* PYTANIA DO OPRACOWANIA *
[A] Wymień wszystkie atrakcje podane z nazwy przed myślnikiem w akapicie tekstu o pikniku w Bieszkowicach, który zaczyna się od słów „Dmuchańce, balony”.
[B] Proszę zacytować z tekstu o pikniku w Bieszkowicach wszystko od słów „Przy okazji plenerowej” aż do słów „Beata Bieszke, wolontariuszka.”.
[C] Przedstaw w punktach akapit tekstu o pikniku w Bieszkowicach zaczynający się od słów „Adelka pochodzi z Ukrainy” i zachowaj jego główne fakty.

Wspólne robienie piniaty, turniej kulinarny czy możliwość zrobienia sobie zdjęcia w fotobudce – m.in. takie atrakcje czekały na uczestników niedzielnego (16 maja) pikniku w Bieszkowicach.
Tego dnia pogoda nie zachęcała do wychodzenia z domu, mimo wszystko znalazło się sporo rodzin spragnionych plenerowych imprez, które chętnie wzięły udział w rodzinnym pikniku.
– Zainteresowanie przerosło nasze oczekiwania, choć mogliśmy się tego spodziewać po tylu miesiącach zamknięcia w czterech ścianach - mówi Natasza Sobczak, dyrektor Biblioteki i Centrum Kultury gminy Wejherowo.
Dmuchańce, balony, domki dla owadów, huśtawki, różnego rodzaju działania rodzinne takie jak konkurs kulinarny czy turniej tenisa – na uczestników Pikniku Rodzinnego w Bieszkowicach czekał szereg atrakcji. Każdy mógł znaleźć coś dla siebie. Nie zabrakło także czegoś „na ząb”.
Przy okazji plenerowej imprezy zbierano środki na pomoc dla dziewczynki chorej na SMA.
– Adelka pochodzi z Ukrainy, gdzie takie dzieci nie są leczone. Tylko u nas ma szanse, by zebrać środki na terapię genową. Do zebrania pozostało jeszcze 7,5 mln zł - mówi Beata Bieszke, wolontariuszka.

* PRZEKAZANE MATERIAŁY *
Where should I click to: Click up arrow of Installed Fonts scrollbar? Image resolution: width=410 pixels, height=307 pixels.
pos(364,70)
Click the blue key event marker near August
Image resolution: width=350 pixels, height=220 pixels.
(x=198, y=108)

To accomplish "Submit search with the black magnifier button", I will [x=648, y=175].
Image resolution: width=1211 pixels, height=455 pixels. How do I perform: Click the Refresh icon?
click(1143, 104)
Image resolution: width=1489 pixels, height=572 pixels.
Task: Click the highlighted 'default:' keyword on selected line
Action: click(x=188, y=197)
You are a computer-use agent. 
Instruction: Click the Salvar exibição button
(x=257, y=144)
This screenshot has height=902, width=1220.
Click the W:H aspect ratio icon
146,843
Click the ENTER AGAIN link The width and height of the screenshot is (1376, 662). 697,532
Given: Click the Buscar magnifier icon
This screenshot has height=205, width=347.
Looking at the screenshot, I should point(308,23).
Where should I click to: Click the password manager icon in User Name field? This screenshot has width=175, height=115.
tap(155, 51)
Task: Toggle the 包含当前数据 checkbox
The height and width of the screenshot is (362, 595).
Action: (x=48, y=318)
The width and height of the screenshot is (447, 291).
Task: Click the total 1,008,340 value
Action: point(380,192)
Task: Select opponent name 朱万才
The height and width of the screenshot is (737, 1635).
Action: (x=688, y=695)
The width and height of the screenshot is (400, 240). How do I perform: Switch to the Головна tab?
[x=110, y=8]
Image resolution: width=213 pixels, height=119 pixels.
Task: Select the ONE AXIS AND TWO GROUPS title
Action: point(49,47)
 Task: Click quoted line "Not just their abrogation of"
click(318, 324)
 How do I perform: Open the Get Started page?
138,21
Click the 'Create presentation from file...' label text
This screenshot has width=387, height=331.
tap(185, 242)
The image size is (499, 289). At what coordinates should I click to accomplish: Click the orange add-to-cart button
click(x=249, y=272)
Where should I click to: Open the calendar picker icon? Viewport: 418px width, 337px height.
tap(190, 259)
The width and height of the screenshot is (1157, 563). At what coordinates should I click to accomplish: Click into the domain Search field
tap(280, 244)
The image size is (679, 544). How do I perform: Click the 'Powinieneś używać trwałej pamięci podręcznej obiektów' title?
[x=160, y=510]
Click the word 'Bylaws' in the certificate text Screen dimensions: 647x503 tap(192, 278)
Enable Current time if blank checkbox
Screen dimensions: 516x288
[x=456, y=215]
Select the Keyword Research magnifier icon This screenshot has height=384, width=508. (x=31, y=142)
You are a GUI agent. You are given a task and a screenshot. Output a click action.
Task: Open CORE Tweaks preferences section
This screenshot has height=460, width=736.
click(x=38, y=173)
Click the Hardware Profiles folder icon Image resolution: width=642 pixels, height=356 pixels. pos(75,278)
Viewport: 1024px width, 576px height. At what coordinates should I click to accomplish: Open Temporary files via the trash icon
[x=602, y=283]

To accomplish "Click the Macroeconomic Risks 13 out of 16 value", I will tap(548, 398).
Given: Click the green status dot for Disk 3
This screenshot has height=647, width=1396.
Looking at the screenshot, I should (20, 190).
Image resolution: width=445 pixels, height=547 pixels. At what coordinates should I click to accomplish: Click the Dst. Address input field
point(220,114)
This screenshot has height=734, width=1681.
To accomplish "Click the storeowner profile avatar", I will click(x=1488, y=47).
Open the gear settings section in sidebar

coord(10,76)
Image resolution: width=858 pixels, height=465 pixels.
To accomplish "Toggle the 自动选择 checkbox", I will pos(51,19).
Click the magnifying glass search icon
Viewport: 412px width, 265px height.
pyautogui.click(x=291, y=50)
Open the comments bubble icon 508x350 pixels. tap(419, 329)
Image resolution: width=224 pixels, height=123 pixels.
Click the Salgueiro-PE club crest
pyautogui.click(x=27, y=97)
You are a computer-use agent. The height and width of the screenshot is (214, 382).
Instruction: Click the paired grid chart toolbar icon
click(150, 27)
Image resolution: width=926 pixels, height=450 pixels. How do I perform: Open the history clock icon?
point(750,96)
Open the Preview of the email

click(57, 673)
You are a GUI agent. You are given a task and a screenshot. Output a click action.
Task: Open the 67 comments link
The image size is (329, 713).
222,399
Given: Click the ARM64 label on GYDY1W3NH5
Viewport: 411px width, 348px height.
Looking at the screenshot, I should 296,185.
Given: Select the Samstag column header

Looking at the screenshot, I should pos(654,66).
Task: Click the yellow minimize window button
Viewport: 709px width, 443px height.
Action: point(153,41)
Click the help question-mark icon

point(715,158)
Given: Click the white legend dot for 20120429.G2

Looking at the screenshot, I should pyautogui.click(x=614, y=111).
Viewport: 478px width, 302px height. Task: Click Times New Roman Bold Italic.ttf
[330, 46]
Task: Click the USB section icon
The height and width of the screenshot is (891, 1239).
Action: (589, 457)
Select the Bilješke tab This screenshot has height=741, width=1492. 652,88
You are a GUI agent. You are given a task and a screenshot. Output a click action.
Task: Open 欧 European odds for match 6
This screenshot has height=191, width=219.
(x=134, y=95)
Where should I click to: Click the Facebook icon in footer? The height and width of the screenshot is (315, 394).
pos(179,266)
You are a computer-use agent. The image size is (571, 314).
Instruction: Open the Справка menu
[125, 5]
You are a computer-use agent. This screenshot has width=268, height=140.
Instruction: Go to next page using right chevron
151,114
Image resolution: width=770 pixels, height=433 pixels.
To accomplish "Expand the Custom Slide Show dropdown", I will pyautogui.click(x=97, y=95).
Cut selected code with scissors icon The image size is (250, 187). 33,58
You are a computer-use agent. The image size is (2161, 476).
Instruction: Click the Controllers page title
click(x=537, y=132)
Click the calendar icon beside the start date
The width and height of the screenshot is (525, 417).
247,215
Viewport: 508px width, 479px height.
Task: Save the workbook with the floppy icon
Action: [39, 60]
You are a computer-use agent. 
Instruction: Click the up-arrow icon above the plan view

* ODPOWIEDZI DO ZADAŃ *
[A] dmuchańce, balony, domki dla owadów, huśtawki, konkurs kulinarny, turniej tenisa

[B]
Przy okazji plenerowej imprezy zbierano środki na pomoc dla dziewczynki chorej na SMA.
– Adelka pochodzi z Ukrainy, gdzie takie dzieci nie są leczone. Tylko u nas ma szanse, by zebrać środki na terapię genową. Do zebrania pozostało jeszcze 7,5 mln zł - mówi Beata Bieszke, wolontariuszka.

[C]
- Adelka pochodzi z Ukrainy, gdzie takie dzieci nie są leczone.
- Tylko „u nas” ma szansę zebrać środki na terapię genową.
- Do zebrania pozostało jeszcze 7,5 mln zł.
- Słowa te należą do wolontariuszki Beaty Bieszke.